New Naratif is a Southeast Asian organisation that promotes democracy. Why its founders would meet with the newly-elected prime minister of Malaysia to push for democracy in Malaysia should be obvious. Shanmugam, however, insists on inserting Singapore into the conversation. Shanmugam should remember that the world does not revolve around the PAP, and he is not the only source of mounting authoritarianism in this part of the world.
New Naratif’s Pledge to Southeast Asians
The PAP government has never shied from destroying lives and societies in foreign countries in pursuit of its political, economic and strategic aims. It has not shied in cultivating foreign proxies, using direct aid and indirect grant funding to promote its agenda, nor running hostile information campaigns locally and abroad. That’s because the PAP government does not truly care about foreign intervention in Singapore. What it cares about is destroying any dissent and opposition to its rule.

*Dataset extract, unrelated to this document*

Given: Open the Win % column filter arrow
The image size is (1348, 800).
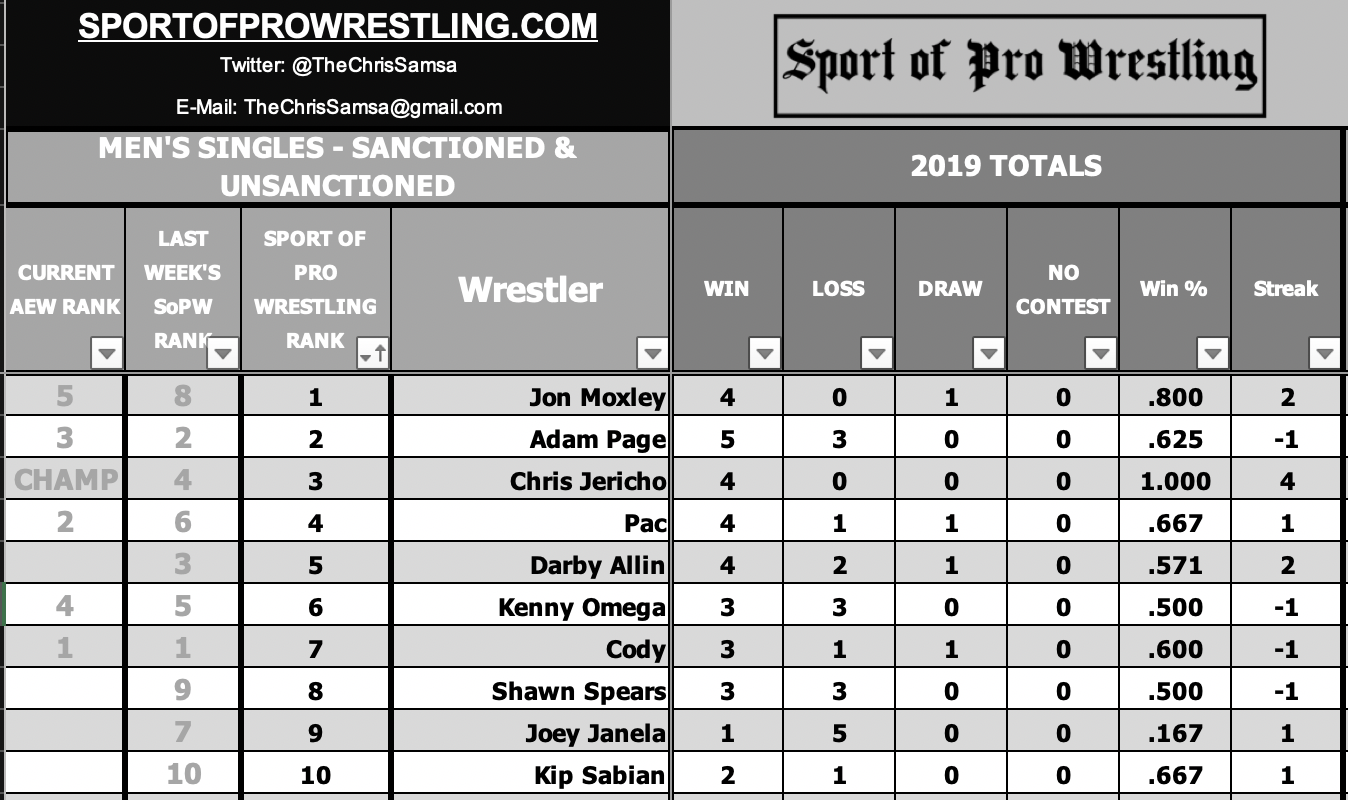Looking at the screenshot, I should [1213, 353].
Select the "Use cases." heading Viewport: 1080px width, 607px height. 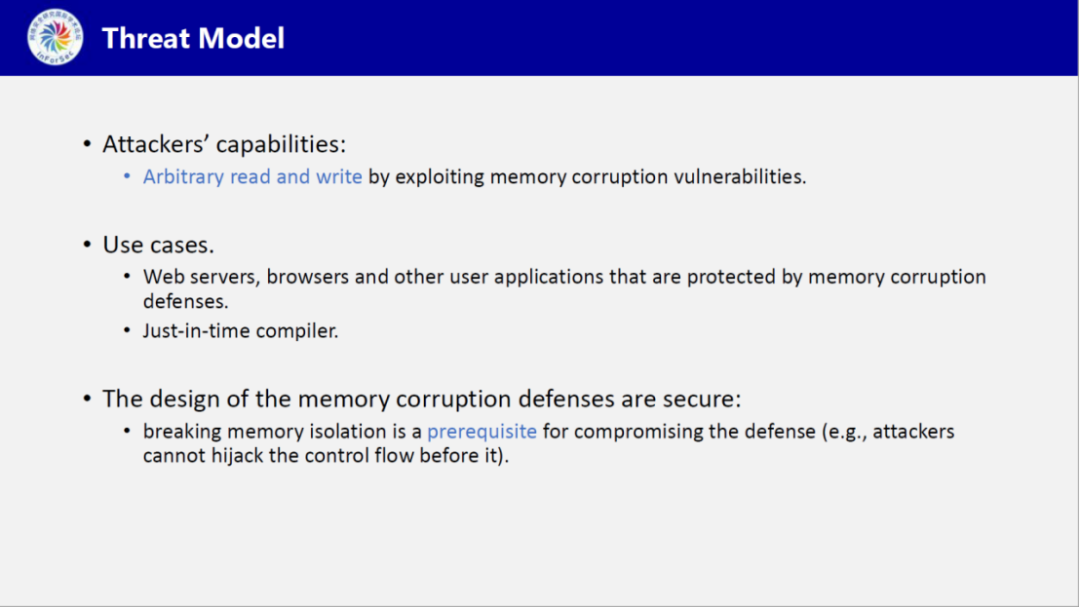coord(158,244)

This is selfish and short-sighted. Destroying many of the domestic institutions needed to underpin a strong and robust democracy, including a vibrant civil society and a free and independent press, and discouraging media literacy and critical thinking in favour of slavish obedience to the government, fatally undermines the ability of Singaporean society to resist foreign intervention and disinformation campaigns.

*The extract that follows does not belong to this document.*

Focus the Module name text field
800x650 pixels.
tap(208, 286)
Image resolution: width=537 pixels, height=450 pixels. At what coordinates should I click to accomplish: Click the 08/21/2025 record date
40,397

New Naratif will continue to fight for the rights of the people of Southeast Asia, including their rights to free association, information and expression. Our pledge to Singaporeans, and to all Southeast Asians, is that we will continue to provide a platform through which we can hold those with power accountable. In this way, we will create a more democratic Southeast Asia where the people, not foreign powers or authoritarian governments, have the power.
Thum Ping Tjin (“PJ”) is Managing Director of New Naratif and a historian at the University of Oxford. A Rhodes Scholar, Commonwealth Scholar, Olympic athlete, and the only Singaporean to swim the English Channel, his work centres on Southeast Asian governance and politics. His most recent work is Living with Myths in Singapore (Ethos: 2017, co-edited with Loh Kah Seng and Jack Chia).